*** Opening of Data records ***
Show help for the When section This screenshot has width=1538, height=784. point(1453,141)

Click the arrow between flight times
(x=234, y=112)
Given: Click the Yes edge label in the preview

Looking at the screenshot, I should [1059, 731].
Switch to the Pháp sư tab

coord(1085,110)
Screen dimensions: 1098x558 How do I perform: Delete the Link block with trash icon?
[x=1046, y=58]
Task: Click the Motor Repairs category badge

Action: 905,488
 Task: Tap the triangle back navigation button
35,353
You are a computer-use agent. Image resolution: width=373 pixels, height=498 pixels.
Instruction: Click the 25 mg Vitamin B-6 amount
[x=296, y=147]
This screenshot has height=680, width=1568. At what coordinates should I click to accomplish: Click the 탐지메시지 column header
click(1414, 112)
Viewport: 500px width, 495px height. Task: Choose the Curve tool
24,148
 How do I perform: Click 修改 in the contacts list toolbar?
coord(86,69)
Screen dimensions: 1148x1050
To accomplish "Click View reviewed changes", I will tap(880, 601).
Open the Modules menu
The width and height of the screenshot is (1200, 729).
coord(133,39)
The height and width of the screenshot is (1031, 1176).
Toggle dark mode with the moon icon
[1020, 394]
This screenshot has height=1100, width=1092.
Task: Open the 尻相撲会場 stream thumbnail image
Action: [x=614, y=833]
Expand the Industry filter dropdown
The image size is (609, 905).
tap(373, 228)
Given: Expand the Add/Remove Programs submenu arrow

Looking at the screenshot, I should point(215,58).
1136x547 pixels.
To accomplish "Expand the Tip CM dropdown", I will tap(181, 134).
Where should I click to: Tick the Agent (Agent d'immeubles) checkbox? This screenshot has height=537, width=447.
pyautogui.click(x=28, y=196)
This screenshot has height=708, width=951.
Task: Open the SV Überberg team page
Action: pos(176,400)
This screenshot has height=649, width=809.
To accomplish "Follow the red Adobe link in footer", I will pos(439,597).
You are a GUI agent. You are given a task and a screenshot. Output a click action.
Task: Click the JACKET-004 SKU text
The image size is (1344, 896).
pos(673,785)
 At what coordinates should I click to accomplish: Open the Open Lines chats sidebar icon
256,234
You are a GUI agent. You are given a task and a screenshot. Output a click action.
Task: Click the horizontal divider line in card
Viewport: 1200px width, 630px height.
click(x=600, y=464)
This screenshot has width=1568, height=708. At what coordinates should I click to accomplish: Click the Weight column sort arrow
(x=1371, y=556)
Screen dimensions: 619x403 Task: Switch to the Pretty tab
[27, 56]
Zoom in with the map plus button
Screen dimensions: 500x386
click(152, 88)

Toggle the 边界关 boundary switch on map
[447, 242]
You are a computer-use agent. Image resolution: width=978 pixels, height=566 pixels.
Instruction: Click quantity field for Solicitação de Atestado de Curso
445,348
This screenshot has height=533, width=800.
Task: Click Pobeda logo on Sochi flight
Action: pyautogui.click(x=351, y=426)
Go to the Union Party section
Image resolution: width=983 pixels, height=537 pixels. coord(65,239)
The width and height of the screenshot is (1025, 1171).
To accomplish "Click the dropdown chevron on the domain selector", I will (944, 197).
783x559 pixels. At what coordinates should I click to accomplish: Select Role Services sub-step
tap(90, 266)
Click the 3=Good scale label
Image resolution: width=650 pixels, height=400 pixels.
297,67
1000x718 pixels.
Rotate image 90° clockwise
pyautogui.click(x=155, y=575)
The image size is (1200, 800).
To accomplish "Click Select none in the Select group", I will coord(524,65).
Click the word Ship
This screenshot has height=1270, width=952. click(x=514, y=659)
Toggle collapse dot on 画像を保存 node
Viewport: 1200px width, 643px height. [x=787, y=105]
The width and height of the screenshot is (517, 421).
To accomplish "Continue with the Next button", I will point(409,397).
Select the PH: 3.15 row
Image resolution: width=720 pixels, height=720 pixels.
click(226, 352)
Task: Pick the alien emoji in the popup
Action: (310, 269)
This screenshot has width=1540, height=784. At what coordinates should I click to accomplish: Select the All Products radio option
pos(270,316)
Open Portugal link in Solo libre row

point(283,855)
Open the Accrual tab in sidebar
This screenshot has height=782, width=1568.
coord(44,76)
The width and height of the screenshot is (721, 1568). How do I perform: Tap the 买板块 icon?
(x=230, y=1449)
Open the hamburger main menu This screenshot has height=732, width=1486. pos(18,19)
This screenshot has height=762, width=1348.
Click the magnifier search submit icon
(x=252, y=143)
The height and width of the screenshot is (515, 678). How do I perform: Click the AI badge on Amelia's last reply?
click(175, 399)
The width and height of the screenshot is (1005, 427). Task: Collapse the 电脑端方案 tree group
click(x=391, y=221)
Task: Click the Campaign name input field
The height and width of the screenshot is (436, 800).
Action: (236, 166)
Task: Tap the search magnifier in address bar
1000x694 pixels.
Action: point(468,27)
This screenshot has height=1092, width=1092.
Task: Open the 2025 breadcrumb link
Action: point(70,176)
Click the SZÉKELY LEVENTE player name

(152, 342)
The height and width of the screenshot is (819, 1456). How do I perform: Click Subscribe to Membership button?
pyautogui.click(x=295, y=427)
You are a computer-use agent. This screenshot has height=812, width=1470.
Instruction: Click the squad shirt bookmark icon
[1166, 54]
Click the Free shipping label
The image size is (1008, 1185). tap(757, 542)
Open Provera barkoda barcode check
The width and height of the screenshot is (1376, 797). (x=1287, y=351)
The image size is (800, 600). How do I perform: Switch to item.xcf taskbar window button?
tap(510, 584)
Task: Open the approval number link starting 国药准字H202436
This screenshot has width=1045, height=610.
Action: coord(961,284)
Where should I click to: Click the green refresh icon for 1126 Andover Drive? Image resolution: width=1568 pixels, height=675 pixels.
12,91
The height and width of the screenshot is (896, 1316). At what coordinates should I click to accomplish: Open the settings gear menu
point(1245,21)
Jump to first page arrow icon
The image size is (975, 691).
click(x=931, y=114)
*** Close of Data records ***
## Task prompt
Above are the lines; repeat exactly the ones from the line containing "The image size is (1344, 896)." down to the line containing "You are a computer-use agent. Image resolution: width=978", both inclusive.

## Exercise output
The image size is (1344, 896).
pos(673,785)
 At what coordinates should I click to accomplish: Open the Open Lines chats sidebar icon
256,234
You are a GUI agent. You are given a task and a screenshot. Output a click action.
Task: Click the horizontal divider line in card
Viewport: 1200px width, 630px height.
click(x=600, y=464)
This screenshot has width=1568, height=708. At what coordinates should I click to accomplish: Click the Weight column sort arrow
(x=1371, y=556)
Screen dimensions: 619x403 Task: Switch to the Pretty tab
[27, 56]
Zoom in with the map plus button
Screen dimensions: 500x386
click(152, 88)

Toggle the 边界关 boundary switch on map
[447, 242]
You are a computer-use agent. Image resolution: width=978 pixels, height=566 pixels.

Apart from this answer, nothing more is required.